Set task: Turn every line of the data below into a numbered list, omitting blank lines.

◆ ◆ ◆ ◆

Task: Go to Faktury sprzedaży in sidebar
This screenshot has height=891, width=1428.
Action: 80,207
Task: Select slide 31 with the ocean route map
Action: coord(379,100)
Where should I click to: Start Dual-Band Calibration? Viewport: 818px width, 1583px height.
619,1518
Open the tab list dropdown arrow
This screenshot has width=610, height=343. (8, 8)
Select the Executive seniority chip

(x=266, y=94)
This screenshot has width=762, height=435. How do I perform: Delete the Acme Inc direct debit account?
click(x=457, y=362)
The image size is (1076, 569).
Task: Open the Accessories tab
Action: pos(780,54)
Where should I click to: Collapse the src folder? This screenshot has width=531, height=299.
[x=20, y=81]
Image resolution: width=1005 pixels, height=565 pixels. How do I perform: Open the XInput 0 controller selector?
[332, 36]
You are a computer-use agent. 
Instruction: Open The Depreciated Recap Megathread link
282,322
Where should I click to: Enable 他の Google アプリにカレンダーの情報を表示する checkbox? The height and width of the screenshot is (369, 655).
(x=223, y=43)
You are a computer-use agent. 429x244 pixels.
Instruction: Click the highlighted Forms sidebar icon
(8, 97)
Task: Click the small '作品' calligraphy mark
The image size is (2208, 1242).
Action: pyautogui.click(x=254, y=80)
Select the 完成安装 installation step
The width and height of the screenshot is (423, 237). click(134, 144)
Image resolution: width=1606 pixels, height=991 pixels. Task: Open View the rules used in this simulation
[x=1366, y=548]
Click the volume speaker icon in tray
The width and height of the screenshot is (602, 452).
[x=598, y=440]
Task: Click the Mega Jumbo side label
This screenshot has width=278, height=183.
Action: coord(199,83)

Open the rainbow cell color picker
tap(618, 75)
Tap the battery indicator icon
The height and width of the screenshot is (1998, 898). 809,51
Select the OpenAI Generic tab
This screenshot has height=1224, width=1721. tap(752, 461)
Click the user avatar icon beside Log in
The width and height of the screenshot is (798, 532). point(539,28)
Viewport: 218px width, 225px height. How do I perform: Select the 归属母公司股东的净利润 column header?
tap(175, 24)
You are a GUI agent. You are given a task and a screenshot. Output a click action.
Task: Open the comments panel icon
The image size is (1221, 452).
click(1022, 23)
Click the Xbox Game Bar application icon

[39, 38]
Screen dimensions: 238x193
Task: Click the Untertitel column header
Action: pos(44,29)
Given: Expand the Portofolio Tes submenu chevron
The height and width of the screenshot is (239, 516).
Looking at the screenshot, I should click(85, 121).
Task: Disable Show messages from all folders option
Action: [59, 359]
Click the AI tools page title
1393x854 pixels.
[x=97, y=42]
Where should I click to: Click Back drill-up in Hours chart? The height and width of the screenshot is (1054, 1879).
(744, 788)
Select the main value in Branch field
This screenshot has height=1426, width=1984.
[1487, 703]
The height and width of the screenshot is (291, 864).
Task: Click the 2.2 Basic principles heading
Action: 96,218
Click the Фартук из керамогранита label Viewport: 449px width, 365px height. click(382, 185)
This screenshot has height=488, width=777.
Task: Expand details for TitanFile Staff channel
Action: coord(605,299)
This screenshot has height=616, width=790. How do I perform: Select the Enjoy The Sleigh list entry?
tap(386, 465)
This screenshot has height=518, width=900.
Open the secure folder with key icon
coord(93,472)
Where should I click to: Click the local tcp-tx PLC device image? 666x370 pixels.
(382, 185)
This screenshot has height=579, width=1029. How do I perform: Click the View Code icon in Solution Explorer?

◆ ◆ ◆ ◆

Task solution:
1. Task: Go to Faktury sprzedaży in sidebar
2. This screenshot has height=891, width=1428.
3. Action: 80,207
4. Task: Select slide 31 with the ocean route map
5. Action: coord(379,100)
6. Where should I click to: Start Dual-Band Calibration? Viewport: 818px width, 1583px height.
7. 619,1518
8. Open the tab list dropdown arrow
9. This screenshot has width=610, height=343. (8, 8)
10. Select the Executive seniority chip
11. (x=266, y=94)
12. This screenshot has width=762, height=435. How do I perform: Delete the Acme Inc direct debit account?
13. click(x=457, y=362)
14. The image size is (1076, 569).
15. Task: Open the Accessories tab
16. Action: pos(780,54)
17. Where should I click to: Collapse the src folder? This screenshot has width=531, height=299.
18. [x=20, y=81]
19. Image resolution: width=1005 pixels, height=565 pixels. How do I perform: Open the XInput 0 controller selector?
20. [332, 36]
21. You are a computer-use agent. 
22. Instruction: Open The Depreciated Recap Megathread link
23. 282,322
24. Where should I click to: Enable 他の Google アプリにカレンダーの情報を表示する checkbox? The height and width of the screenshot is (369, 655).
25. (x=223, y=43)
26. You are a computer-use agent. 429x244 pixels.
27. Instruction: Click the highlighted Forms sidebar icon
28. (8, 97)
29. Task: Click the small '作品' calligraphy mark
30. The image size is (2208, 1242).
31. Action: pyautogui.click(x=254, y=80)
32. Select the 完成安装 installation step
33. The width and height of the screenshot is (423, 237). click(134, 144)
34. Image resolution: width=1606 pixels, height=991 pixels. Task: Open View the rules used in this simulation
35. [x=1366, y=548]
36. Click the volume speaker icon in tray
37. The width and height of the screenshot is (602, 452).
38. [x=598, y=440]
39. Task: Click the Mega Jumbo side label
40. This screenshot has width=278, height=183.
41. Action: coord(199,83)
42. Open the rainbow cell color picker
43. tap(618, 75)
44. Tap the battery indicator icon
45. The height and width of the screenshot is (1998, 898). 809,51
46. Select the OpenAI Generic tab
47. This screenshot has height=1224, width=1721. tap(752, 461)
48. Click the user avatar icon beside Log in
49. The width and height of the screenshot is (798, 532). point(539,28)
50. Viewport: 218px width, 225px height. How do I perform: Select the 归属母公司股东的净利润 column header?
51. tap(175, 24)
52. You are a GUI agent. You are given a task and a screenshot. Output a click action.
53. Task: Open the comments panel icon
54. The image size is (1221, 452).
55. click(1022, 23)
56. Click the Xbox Game Bar application icon
57. [39, 38]
58. Screen dimensions: 238x193
59. Task: Click the Untertitel column header
60. Action: pos(44,29)
61. Given: Expand the Portofolio Tes submenu chevron
62. The height and width of the screenshot is (239, 516).
63. Looking at the screenshot, I should click(85, 121).
64. Task: Disable Show messages from all folders option
65. Action: [59, 359]
66. Click the AI tools page title
67. 1393x854 pixels.
68. [x=97, y=42]
69. Where should I click to: Click Back drill-up in Hours chart? The height and width of the screenshot is (1054, 1879).
70. (744, 788)
71. Select the main value in Branch field
72. This screenshot has height=1426, width=1984.
73. [1487, 703]
74. The height and width of the screenshot is (291, 864).
75. Task: Click the 2.2 Basic principles heading
76. Action: 96,218
77. Click the Фартук из керамогранита label Viewport: 449px width, 365px height. click(382, 185)
78. This screenshot has height=488, width=777.
79. Task: Expand details for TitanFile Staff channel
80. Action: coord(605,299)
81. This screenshot has height=616, width=790. How do I perform: Select the Enjoy The Sleigh list entry?
82. tap(386, 465)
83. This screenshot has height=518, width=900.
84. Open the secure folder with key icon
85. coord(93,472)
86. Where should I click to: Click the local tcp-tx PLC device image? 666x370 pixels.
87. (382, 185)
88. This screenshot has height=579, width=1029. How do I perform: Click the View Code icon in Solution Explorer?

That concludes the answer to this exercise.